Latest effort to tap the mobile net

NEWS

Yahoo! on Wednesday released a preview version of a free new iPhone application called OneConnect that can centralise communications and social-networking activity.

Marco Boerries, executive vice president, Yahoo! Connected Life, said in a speech at the CTIA Wireless show: "OneConnect allows everybody to keep connected to the persons they care about. It's a socially connected address book. The address book now comes to life."

Yahoo! is racing against Google and others to bring more applications to mobile devices in an effort to tap into the growth of mobile internet use. Previous Yahoo! applications such as OneSearch and Go compete against Google applications including Gmail, Search and Maps.

One feature of OneConnect, called Pulse, "allows you to tap into everything going on with your friends", Boerries said. It pulls a news feed from "Facebook, MySpace, Bebo, Last.fm - all the leading social networks - into one aggregated view".

A related "Favourites" feature lets people track or quickly contact the handful of people in a user's inner circle.

Another feature provides a unified hub of instant messaging, SMS messages and email.

OneConnect will be released in the US initially but "toward the end of the year will branch out to the rest of the world", Boerries said. Also coming will be versions for other phones. "The other ones will follow soon shortly," including BlackBerrys, Windows Mobile, and Nokia Series 60 phones, he said - but not for the Palm OS-based version of Treo phones.

Google, meanwhile, had its own news. It announced a new version of its Mobile App for BlackBerry users. This software lets people search the web, with a boost from search suggestions and previous search history, and get links to Google Docs stored online. The company already had an iPhone version of Google Mobile App.
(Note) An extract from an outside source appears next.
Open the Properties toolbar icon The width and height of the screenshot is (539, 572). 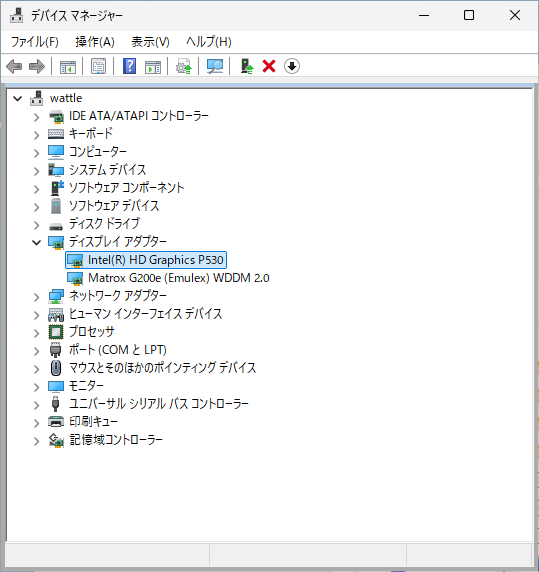click(98, 66)
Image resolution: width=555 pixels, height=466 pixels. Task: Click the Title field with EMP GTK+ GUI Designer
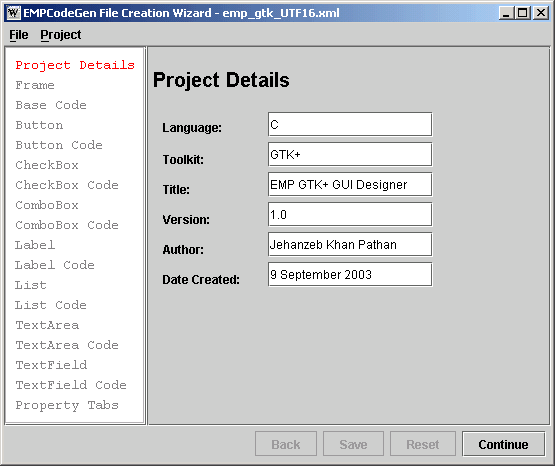click(x=350, y=184)
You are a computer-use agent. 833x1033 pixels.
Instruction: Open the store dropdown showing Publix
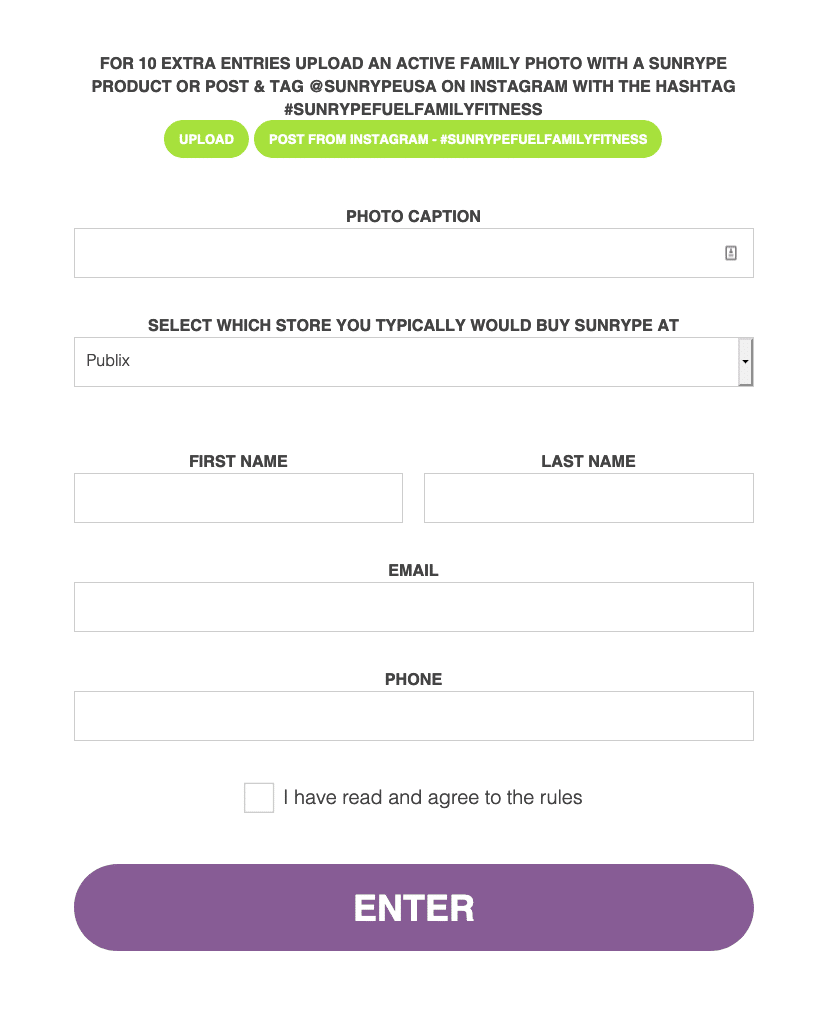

Yahoo! also announced Wednesday it's increasing the profile of its Blueprint software foundation for developing mobile phone software. Blueprint consists of a "runtime" foundation tuned for each supported mobile device and software components programmers can use to build applications that run on that foundation.

Previously, Blueprint could only be used to develop "widget" applications that would run within the Yahoo! Go mobile phone software. Now, though, it can be used to develop standalone applications that anyone can develop and distribute, Boerries said. Programmers wishing to do so can set their download sites so they transparently take advantage of Yahoo!'s back-end service to identify what phone a user has and to supply the appropriate Blueprint runtime, he added.